Какой кошмар! Хрен его знает, что происходит на белом свете!
«Ну надо же, – думал отец, стоя на голове и теряя последние силы, -это все не вовремя и как это все нелепо».
– Потом я стал кричать! Звать на помощь, – продолжил отец.
Куда там;? Кто услышит?
– Тогда я стал рыть руками дно, чтобы вода не так быстро набиралась…
Слушая этот удивительный и полный драматизма рассказ, я невольно думал: все-таки геройский у меня отец. Там, где другой давно бы сломался, мой не сдался и цеплялся до последнего!
– Самый позор в чем… – качал испачканной головой отец. – Вот кинутся люди искать – и что? Торчат ноги из ямы с грязной водой! Утоп в собственном огороде. Полил, называется, картошку…
Наверное, эта глупая картина особенно задевала отца, и он, собрав волю в кулак, продолжил бороться за жизнь.
Помогла в итоге сама вода. Края ямы подмылись, и отцу с превеликим трудом удалось-таки изловчиться, подтянуть колени к животу и сползти вниз. Там уже, на дне, он отдышался, откашлялся и осторожно поднялся на ноги.
Так он и простоял в яме, шатаясь, минут двадцать, мой несгибаемый отец, как караульный сурикат. Весь в глине, грязи, ботве и со слезами радости на глазах. Он в очередной раз обманул смерть. Фуф! ..
А дальше вы уже знаете .
…Конечно, я промолчал. И Витьке с Кортыком ничего такого не стал объяснять. Просто сказал, что меняем дислокацию. Копать будем за селом. Ну и ладно. За селом так за селом.
Начали мы резво, но вскоре так же резво закончили. Потому что не было интереса. Кому нужен погреб (подвал, штаб, схрон) вдали от жизни? За кем наблюдать и от кого прятаться? Кого пугать?
Неинтересно.
Так и осталась нереализованной секретная миссия славного капитана Тенкеша в пределах нашего кишлака.
А отец всю оставшуюся жизнь потом удивлялся:
– Интересно, и какому это недоумку пришла в голову бредовая идея выкопать туалет посреди чужого огорода?
Я поддакивал. Да, действительно, кому? Много дураков на свете. Чего зря заморачиваться?

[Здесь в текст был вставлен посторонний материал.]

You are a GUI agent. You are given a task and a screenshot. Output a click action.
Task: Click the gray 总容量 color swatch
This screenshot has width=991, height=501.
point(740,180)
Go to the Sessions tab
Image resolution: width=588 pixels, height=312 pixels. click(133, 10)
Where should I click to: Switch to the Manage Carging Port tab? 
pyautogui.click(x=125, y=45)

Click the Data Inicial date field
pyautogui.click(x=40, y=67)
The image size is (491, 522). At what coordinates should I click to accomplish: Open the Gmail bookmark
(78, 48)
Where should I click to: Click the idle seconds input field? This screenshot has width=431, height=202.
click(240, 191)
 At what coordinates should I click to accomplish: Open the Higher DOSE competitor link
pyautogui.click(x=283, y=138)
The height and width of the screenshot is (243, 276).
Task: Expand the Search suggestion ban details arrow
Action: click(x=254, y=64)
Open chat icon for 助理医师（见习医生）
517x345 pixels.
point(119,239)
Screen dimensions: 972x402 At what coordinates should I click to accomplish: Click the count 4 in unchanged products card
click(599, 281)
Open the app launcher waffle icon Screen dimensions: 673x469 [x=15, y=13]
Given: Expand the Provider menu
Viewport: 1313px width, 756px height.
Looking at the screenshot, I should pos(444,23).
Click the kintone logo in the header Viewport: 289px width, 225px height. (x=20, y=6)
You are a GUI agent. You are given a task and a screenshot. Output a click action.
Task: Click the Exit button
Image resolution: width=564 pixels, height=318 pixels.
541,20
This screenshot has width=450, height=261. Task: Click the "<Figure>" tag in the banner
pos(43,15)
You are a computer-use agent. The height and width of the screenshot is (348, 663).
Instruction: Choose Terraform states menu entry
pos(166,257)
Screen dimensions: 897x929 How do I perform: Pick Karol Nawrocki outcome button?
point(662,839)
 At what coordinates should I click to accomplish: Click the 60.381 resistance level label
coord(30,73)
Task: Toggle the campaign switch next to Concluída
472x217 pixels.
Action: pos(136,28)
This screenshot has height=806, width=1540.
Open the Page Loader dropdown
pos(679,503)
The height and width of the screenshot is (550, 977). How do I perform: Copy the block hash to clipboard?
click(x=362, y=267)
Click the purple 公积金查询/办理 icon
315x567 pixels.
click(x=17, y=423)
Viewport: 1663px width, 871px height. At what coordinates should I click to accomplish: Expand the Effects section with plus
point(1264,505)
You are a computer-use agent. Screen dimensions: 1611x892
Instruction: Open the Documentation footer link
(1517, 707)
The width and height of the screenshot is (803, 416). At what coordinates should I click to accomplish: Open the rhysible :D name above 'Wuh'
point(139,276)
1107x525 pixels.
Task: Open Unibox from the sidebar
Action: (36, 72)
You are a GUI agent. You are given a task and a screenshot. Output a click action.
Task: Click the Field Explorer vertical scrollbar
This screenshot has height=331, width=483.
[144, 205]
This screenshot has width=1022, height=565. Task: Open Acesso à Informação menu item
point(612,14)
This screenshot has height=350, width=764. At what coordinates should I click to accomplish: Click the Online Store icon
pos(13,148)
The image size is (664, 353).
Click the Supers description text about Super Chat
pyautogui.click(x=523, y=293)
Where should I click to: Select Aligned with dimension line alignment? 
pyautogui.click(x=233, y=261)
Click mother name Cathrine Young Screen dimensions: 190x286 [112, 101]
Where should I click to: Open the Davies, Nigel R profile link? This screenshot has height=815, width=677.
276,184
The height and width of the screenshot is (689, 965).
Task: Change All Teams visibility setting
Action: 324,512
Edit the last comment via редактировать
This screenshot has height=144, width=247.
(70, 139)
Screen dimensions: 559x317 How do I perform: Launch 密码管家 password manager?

И ростом он был невелик, и повадки у него были непростые, и фамилия у него была подходящая – Мусалиев. Поэтому люди прозвали его прямо и бесхитростно – Муссолини.
Человек он был беспокойный. Суетный. Увлекающийся. Но аккуратист. Ходил в хромовых сапогах. Офицерских. Чистил их и натирал сам. До блеска.
Выписывал кучу разных журналов. Среди них преобладали в основном научные и технические.
Первым делом – «Вокруг света», естественно. Потом – «Здоровье», «Крестьянка», «Работница» и почему-то «Юный натуралист»…
А еще он про охоту любил и рыбалку. Про путешествия.
Газеты читал. Все. Даже «Казправду».
Садился на свой стульчик в тенечке, обкладывался газетами и надевал очки с толстыми линзами. Отчего глаза его делались по-семитски выпуклыми и он становился похож на Дали. Правда, без усов.
Пока читал – вслух комментировал:
– Ты смотри, чё делается, а!
Качал головой.
– Расстрелять надо, – обращался он к кому-то. – И так уже десять лет лишних живет, сволыш.